*** Records for processing

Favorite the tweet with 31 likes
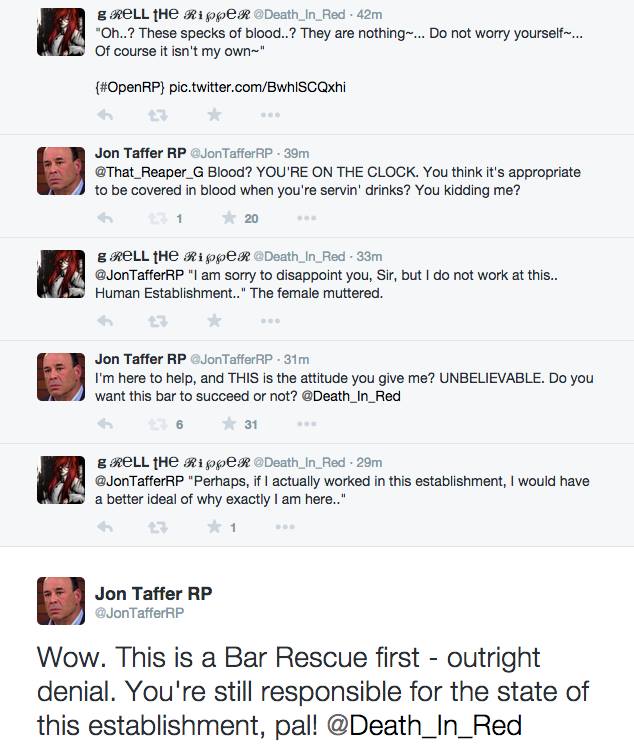Image resolution: width=634 pixels, height=753 pixels. click(229, 424)
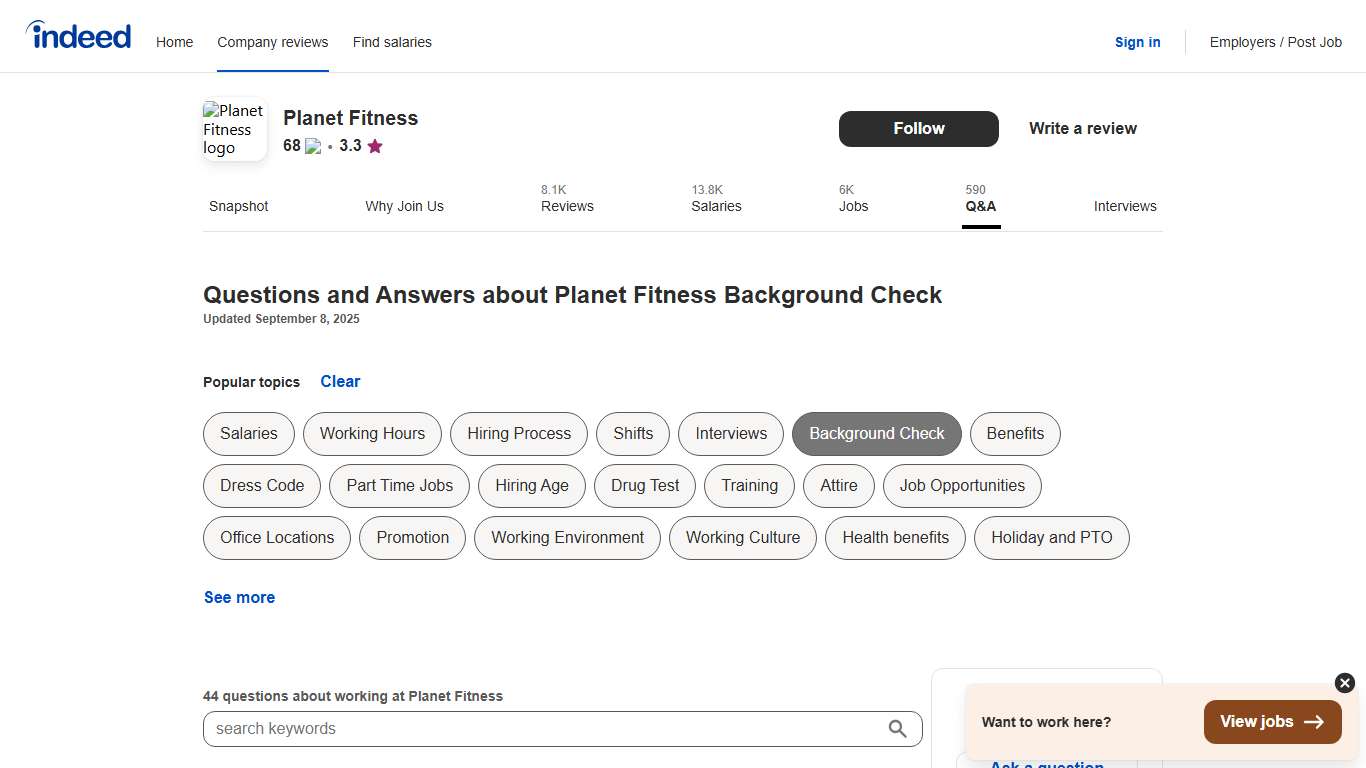
Task: Toggle the Salaries topic pill
Action: tap(248, 433)
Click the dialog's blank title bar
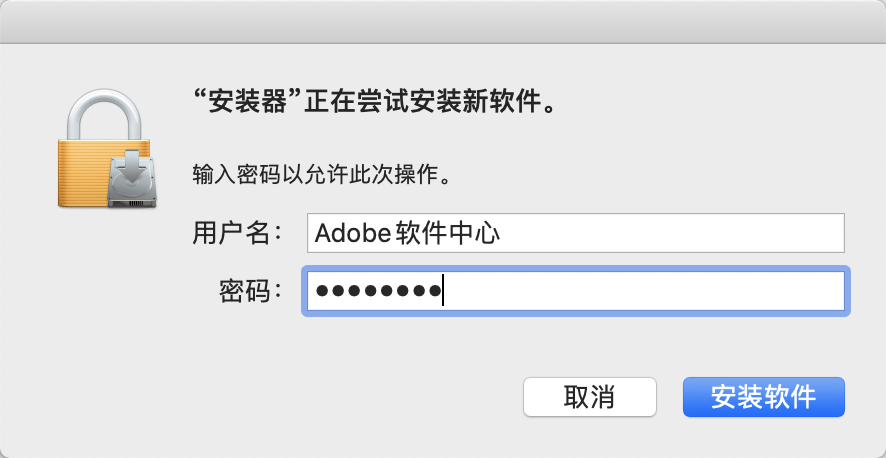 443,20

******

• Work order
The entries are to be copied exactly, and each image is to be omitted.

• Response to the task
Favorite the tweet with 31 likes
Image resolution: width=634 pixels, height=753 pixels. click(229, 424)
Task: Toggle the Salaries topic pill
Action: tap(248, 433)
Click the dialog's blank title bar
 443,20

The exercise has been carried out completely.